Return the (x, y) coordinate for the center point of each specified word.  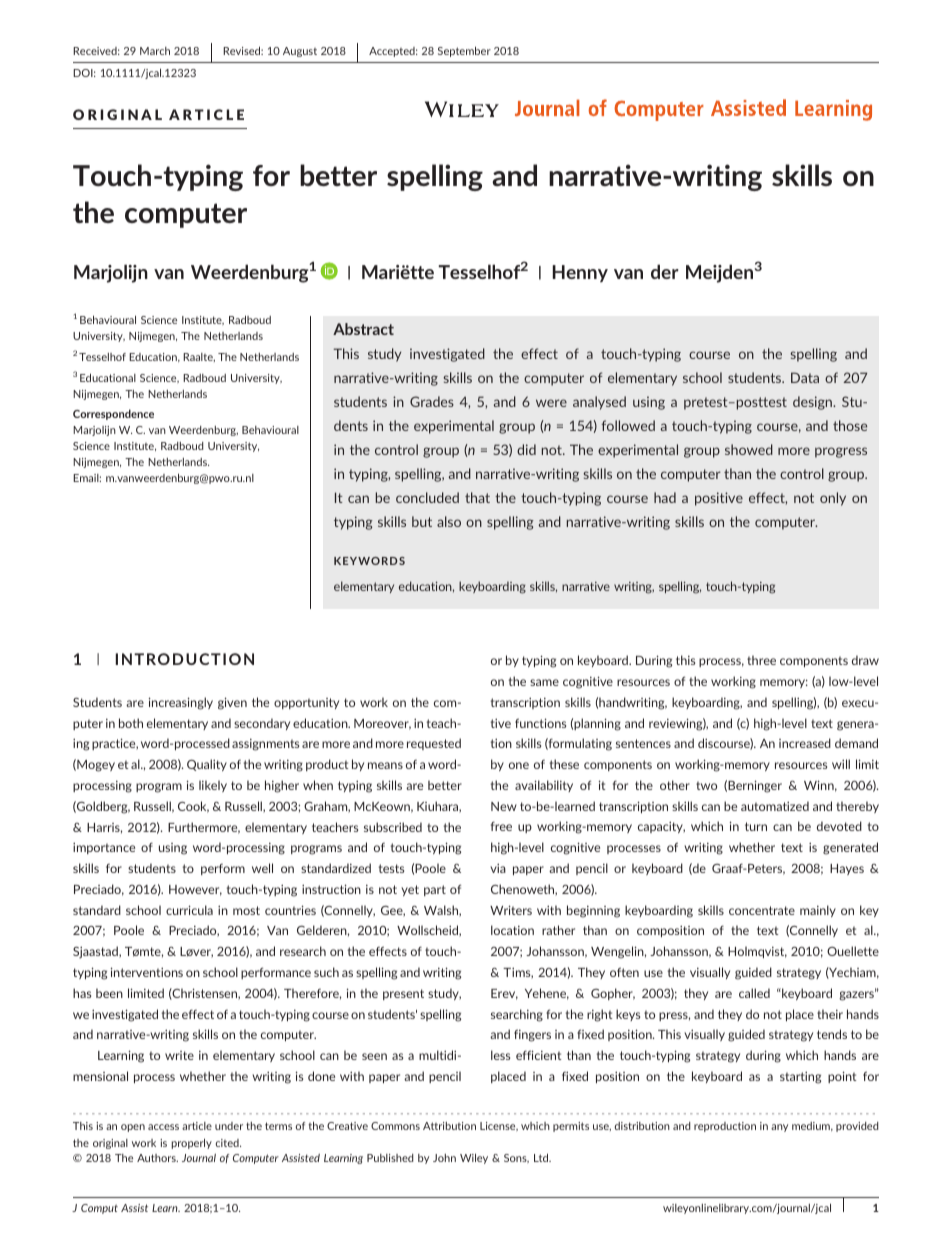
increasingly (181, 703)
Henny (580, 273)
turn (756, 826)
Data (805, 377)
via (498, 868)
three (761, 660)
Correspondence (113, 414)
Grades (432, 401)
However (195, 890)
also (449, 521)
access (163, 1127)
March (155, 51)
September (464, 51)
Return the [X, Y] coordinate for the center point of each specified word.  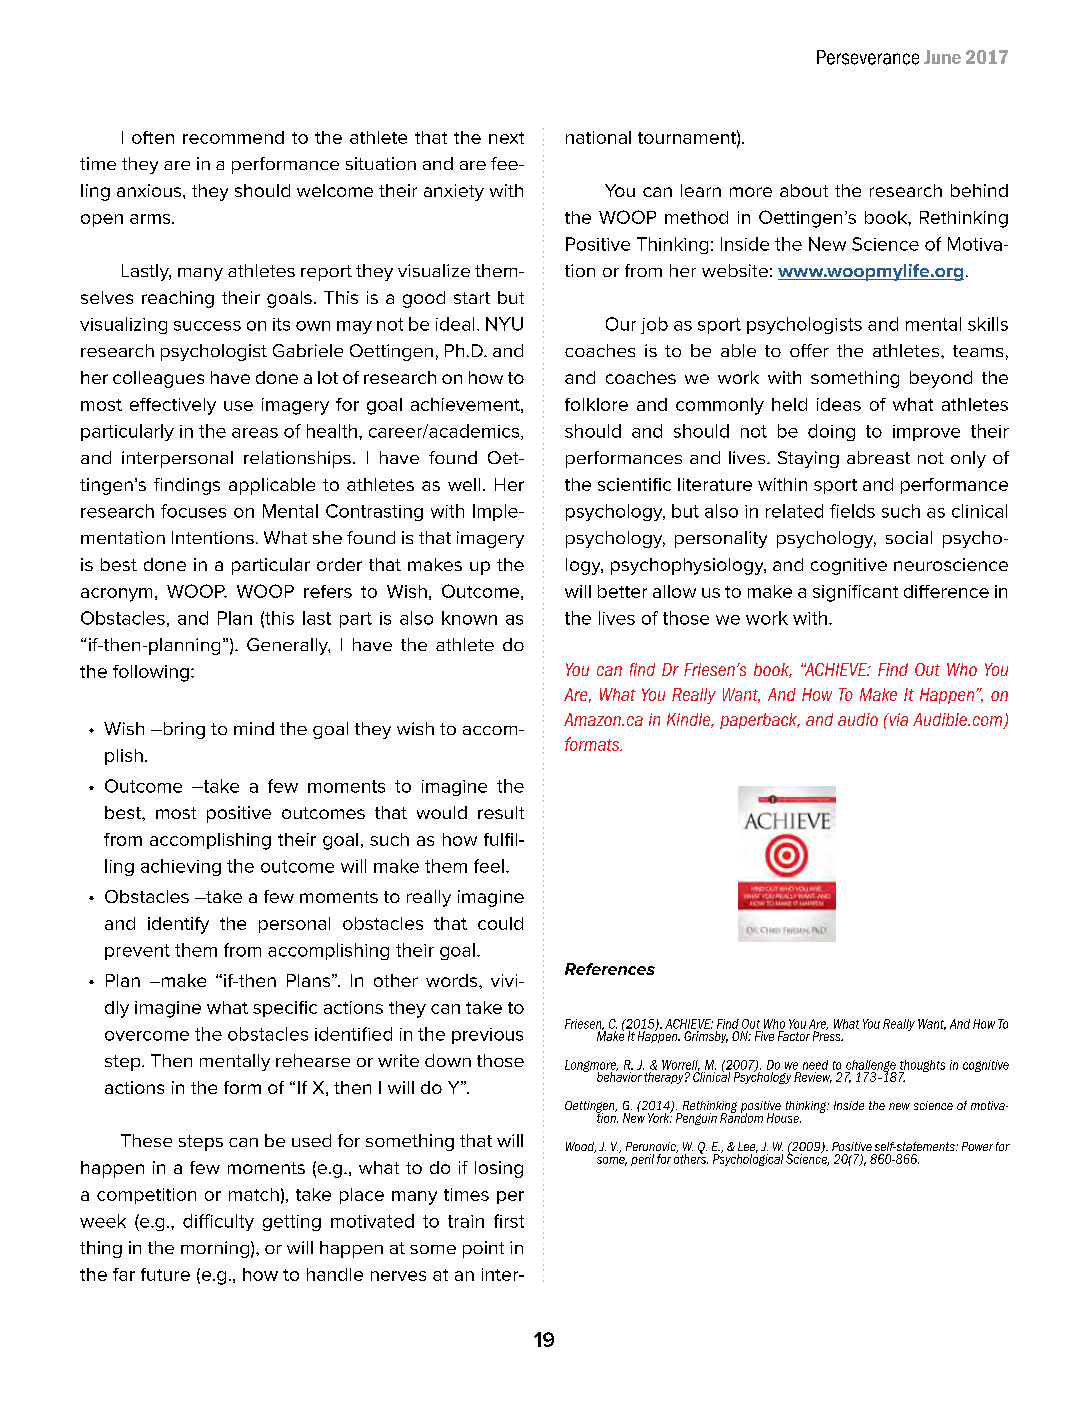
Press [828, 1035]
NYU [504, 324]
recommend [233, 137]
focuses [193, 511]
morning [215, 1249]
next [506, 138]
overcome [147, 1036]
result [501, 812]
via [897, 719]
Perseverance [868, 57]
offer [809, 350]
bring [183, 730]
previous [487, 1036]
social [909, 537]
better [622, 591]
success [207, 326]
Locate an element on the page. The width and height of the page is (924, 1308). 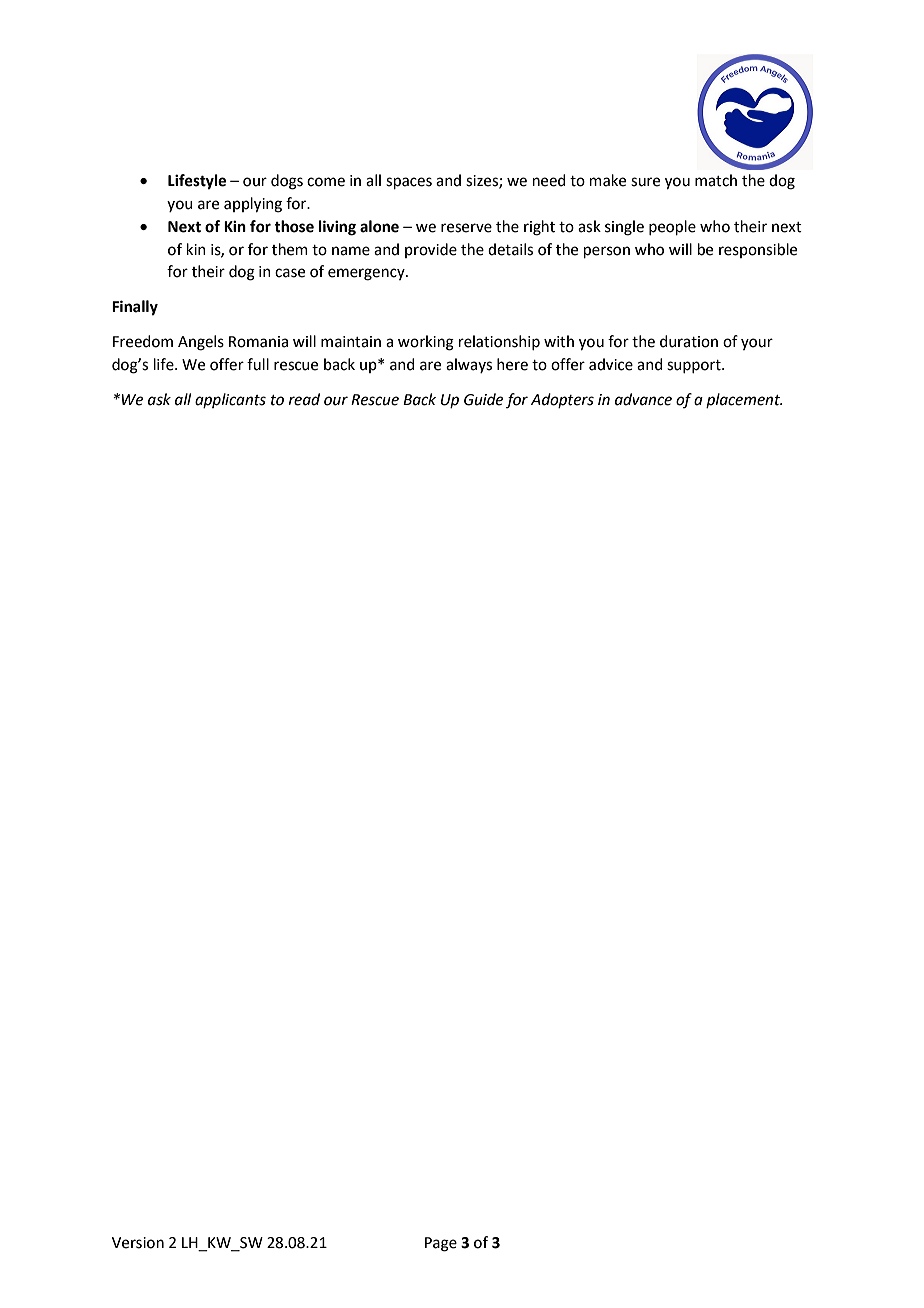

**Exercise task**
Write out all of the entries above again, swapping "center point" for "midpoint" wherever it occurs and leaving everything else as it is. Omit the pictures.

**Solution to this task**
Return the (x, y) coordinate for the midpoint of each specified word.  
increasingly (181, 703)
Henny (580, 273)
turn (756, 826)
Data (805, 377)
via (498, 868)
three (761, 660)
Correspondence (113, 414)
Grades (432, 401)
However (195, 890)
also (449, 521)
access (163, 1127)
March (155, 51)
September (464, 51)
Return the [X, Y] coordinate for the midpoint of each specified word.  
Press [828, 1035]
NYU [504, 324]
recommend [233, 137]
focuses [193, 511]
morning [215, 1249]
next [506, 138]
overcome [147, 1036]
result [501, 812]
via [897, 719]
Perseverance [868, 57]
offer [809, 350]
bring [183, 730]
previous [487, 1036]
social [909, 537]
better [622, 591]
success [207, 326]
Locate an element on the page. The width and height of the page is (924, 1308). 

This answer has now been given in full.